After a few runs, we were getting results around 15 mph, but we wanted to do a longer test to be sure.  On a longer run, The Blender veered off to the right and bumped into a table.  All things considered, it was a light hit – the table took no damage.  However, a small flame emerged from inside The Blender’s case.  Just as fast as Haley could retrieve a fire extinguisher, the flame grew larger and the shell spun up to full speed.  We climbed on chairs, and Haley regularly and liberally doused The Blender with the fire extinguisher until, after several minutes, the shell slowed and stopped.

The clock was now ticking.  The footage for the promotional video was going to be recorded in two days.  The Blender had experienced serious fire damage, and many components had been either destroyed, damaged, or filled with fire extinguisher dust.  Over the course of those two

wire responsible for fire - offending post has been removed

days, in the midst of midterms, our team of five people completely disassembled The Blender.  Everything had to be stripped down to its smallest components, cleaned, analyzed, and repaired or replaced as necessary.  The reconstruction was done in time for the video shoot – but the team was left with no spare parts and no funds – a state in which we have remained for several months.

Once the dust settled, we figured out what had caused the fire.  A loose wire had scraped against an interior post, eventually removing all of the insulation.  The slight bump from hitting the table swung the wire until it touched that post.  The chassis had been accidentally grounded, so 24 volts from the batteries rushed through the negligible-resistance wire and into the shell with extremely high current.  High current caused high heat – enough to instantly weld the copper wire to the shell.  As the wire remained on the shell, current continued to pour through, the temperature continued to rise, and the fire started.  The extreme current caused the batteries to vent oxygen, exaggerating the situation.

The extreme heat caused several other components in the robot to fail, including the motor controllers.  When our particular kind of motor controllers fail, they fail “closed,” meaning the circuit is complete and current passes through.  Because of this, the spin motors activated, and The Blender sprang to life even as it was consumed by the fire.  Thankfully, there were no teeth on the shell and the drive motors did not activate.  Otherwise, an unfortunate and costly accident may have become something else altogether.

I hope you enjoyed the story of our accident.  In the next post, I will discuss some of the ways we do things differently since the fire.  While The Blender itself has changed little, we have developed a variety of cautionary measures for maintaining, inspecting, and displaying The Blender.

Outreach: FLL North Texas Regional Championship

This past Saturday, our team had the opportunity to volunteer at a FIRST Competition.  FIRST, For Inspiration and Recognition of Science and Technology, is an organization which encourages K-12 students to explore robotics.  The FIRST Lego League is for grades 4-8 and involves the construction of Lego robots to complete various tasks.  The students are given a Lego Mindstorms set and are responsible for the design and programming of their robot.

The event, which was hosted at Parish Episcopal School, was the FIRST Lego League North Texas Regional Championship.  This event marked the end of the season for many teams, and exhibited the height of development for their designs.  We were invited to bring the Blender along as an exhibit for the young roboticists.  Once we set up the exhibit area, Haley, Jeremiah, and Morganne were selected to be judges in the competition.
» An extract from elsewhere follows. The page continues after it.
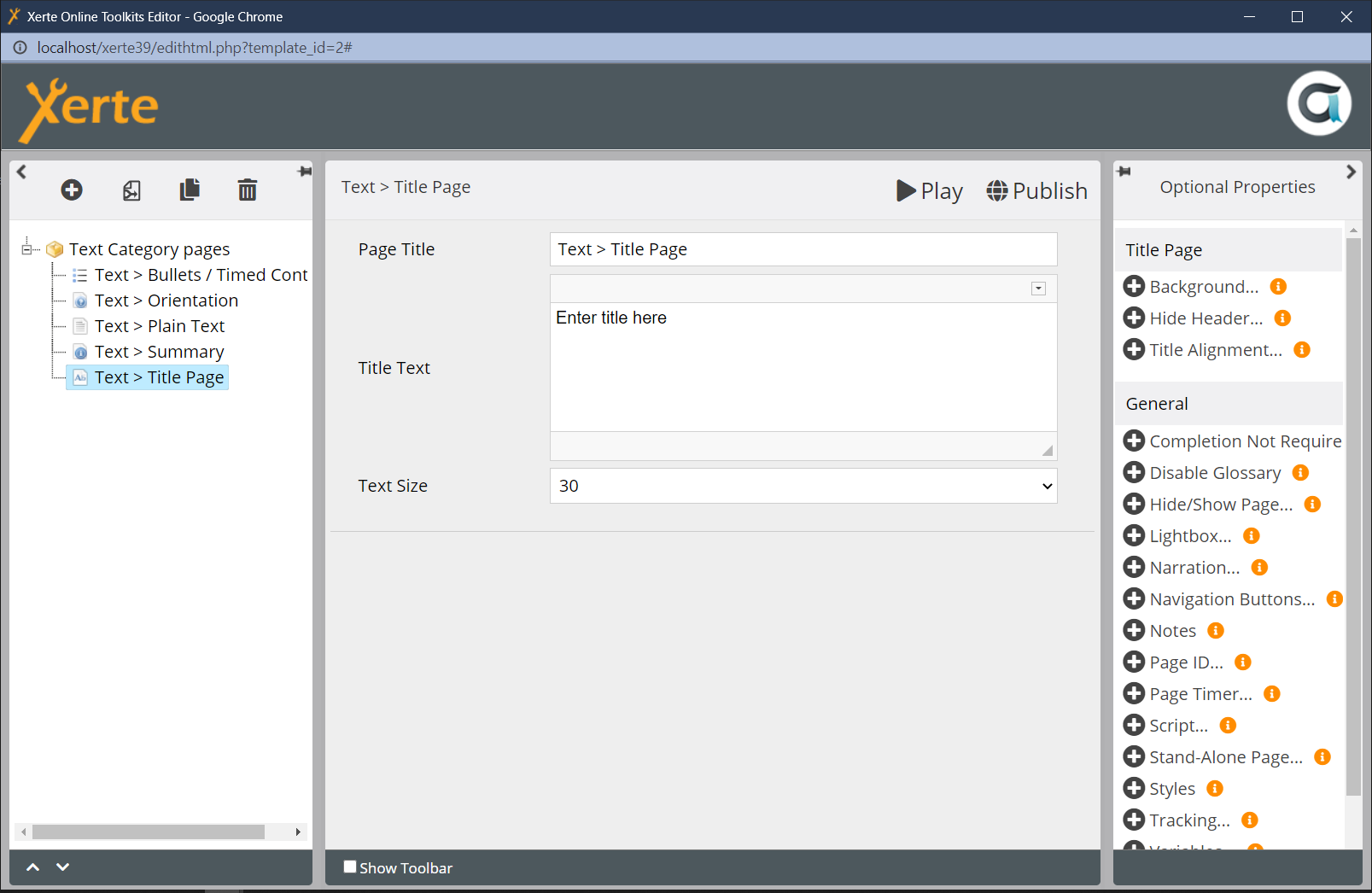1372x893 pixels.
Task: Toggle the Show Toolbar checkbox
Action: pyautogui.click(x=350, y=867)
I was left to explain the Blender to the bright young minds.

I was amazed by the amount (and depth!) of interest that the FLL teams showed.  For 12 hours, the elementary school students kept me on my toes.  I explained everything from how our competition works to the inner workings of the Blender to why attaching flamethrowers to our shell isn’t the best idea ever. Every hour or two, I would perform a (shell-less, for safety,) test-drive of the Blender.  The crowds that gathered would easily keep me busy for the next 20 minutes.

Haley wanted to say a little bit about the rest of the team’s time judging:

As someone who was part of various FIRST teams for five years, I was really curious coming into this what judging would actually be like.  It turned out to be a lot of fun and something I’ll definitely do again.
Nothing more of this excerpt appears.